Look through the data below and extract, unchanged, the lines from the one that contains "Homeopatiska (965, 353)" to the one that contains "Yedigün Hangi Ülkenin? 2024 (108, 2412)", both included.

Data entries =

****************

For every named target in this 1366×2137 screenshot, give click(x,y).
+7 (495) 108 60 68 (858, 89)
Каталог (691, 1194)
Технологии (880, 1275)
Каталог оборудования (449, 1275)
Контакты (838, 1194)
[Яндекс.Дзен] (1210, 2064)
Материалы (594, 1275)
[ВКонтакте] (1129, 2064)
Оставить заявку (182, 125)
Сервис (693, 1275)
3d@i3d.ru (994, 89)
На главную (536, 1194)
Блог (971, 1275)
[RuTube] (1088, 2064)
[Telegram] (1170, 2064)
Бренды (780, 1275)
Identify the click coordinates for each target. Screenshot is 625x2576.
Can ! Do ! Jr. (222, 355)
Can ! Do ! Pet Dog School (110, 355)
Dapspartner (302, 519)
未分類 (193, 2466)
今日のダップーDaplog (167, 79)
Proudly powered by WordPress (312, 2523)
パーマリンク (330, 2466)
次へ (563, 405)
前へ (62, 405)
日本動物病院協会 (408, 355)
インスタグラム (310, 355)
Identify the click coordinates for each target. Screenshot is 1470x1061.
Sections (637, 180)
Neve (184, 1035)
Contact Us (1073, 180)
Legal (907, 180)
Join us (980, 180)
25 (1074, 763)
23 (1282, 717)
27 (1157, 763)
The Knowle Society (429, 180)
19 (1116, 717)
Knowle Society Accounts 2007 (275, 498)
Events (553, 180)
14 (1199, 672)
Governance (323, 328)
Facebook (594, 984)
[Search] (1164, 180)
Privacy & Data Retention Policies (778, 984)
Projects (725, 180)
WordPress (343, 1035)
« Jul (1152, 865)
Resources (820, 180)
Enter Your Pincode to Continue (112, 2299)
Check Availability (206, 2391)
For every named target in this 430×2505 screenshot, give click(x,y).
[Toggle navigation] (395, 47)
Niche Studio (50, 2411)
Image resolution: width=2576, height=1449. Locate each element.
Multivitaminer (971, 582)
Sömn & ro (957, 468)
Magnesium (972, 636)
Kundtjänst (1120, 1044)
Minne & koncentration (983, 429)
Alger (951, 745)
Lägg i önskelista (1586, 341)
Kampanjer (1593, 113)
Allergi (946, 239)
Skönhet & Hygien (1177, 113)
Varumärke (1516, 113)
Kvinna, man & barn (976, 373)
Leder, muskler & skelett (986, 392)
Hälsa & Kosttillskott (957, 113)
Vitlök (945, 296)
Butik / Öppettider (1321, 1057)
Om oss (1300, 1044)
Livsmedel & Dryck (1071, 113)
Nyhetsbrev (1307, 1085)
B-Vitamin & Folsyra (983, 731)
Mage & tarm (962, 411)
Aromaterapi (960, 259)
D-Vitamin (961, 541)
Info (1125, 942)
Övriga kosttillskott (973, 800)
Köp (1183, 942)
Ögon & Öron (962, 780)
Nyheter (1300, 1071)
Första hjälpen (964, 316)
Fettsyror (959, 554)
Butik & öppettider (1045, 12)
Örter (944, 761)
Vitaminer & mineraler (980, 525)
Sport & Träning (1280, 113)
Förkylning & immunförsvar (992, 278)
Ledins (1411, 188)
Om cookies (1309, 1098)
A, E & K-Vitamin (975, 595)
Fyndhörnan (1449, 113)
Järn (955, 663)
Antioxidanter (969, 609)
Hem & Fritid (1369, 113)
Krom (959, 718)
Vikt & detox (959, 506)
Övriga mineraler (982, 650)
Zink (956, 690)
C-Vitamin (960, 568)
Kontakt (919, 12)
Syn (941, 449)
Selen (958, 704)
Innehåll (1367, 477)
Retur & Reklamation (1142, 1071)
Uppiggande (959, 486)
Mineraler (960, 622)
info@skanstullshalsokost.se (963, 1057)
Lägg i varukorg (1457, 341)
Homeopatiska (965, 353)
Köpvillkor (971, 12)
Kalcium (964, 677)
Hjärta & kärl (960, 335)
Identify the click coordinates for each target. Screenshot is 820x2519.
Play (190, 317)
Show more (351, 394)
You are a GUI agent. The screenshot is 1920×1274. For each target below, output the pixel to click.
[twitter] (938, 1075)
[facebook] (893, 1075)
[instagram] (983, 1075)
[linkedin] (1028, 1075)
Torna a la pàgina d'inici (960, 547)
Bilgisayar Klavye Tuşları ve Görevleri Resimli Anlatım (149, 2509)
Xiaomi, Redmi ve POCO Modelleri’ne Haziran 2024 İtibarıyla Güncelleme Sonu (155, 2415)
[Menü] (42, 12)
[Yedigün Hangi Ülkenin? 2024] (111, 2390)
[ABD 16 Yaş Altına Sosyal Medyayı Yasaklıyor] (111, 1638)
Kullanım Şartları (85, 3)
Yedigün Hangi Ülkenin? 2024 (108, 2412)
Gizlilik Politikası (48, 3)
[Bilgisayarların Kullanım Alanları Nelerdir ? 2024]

****************

Task result =
Homeopatiska (965, 353)
Köpvillkor (971, 12)
Kalcium (964, 677)
Hjärta & kärl (960, 335)
Identify the click coordinates for each target. Screenshot is 820x2519.
Play (190, 317)
Show more (351, 394)
You are a GUI agent. The screenshot is 1920×1274. For each target below, output the pixel to click.
[twitter] (938, 1075)
[facebook] (893, 1075)
[instagram] (983, 1075)
[linkedin] (1028, 1075)
Torna a la pàgina d'inici (960, 547)
Bilgisayar Klavye Tuşları ve Görevleri Resimli Anlatım (149, 2509)
Xiaomi, Redmi ve POCO Modelleri’ne Haziran 2024 İtibarıyla Güncelleme Sonu (155, 2415)
[Menü] (42, 12)
[Yedigün Hangi Ülkenin? 2024] (111, 2390)
[ABD 16 Yaş Altına Sosyal Medyayı Yasaklıyor] (111, 1638)
Kullanım Şartları (85, 3)
Yedigün Hangi Ülkenin? 2024 (108, 2412)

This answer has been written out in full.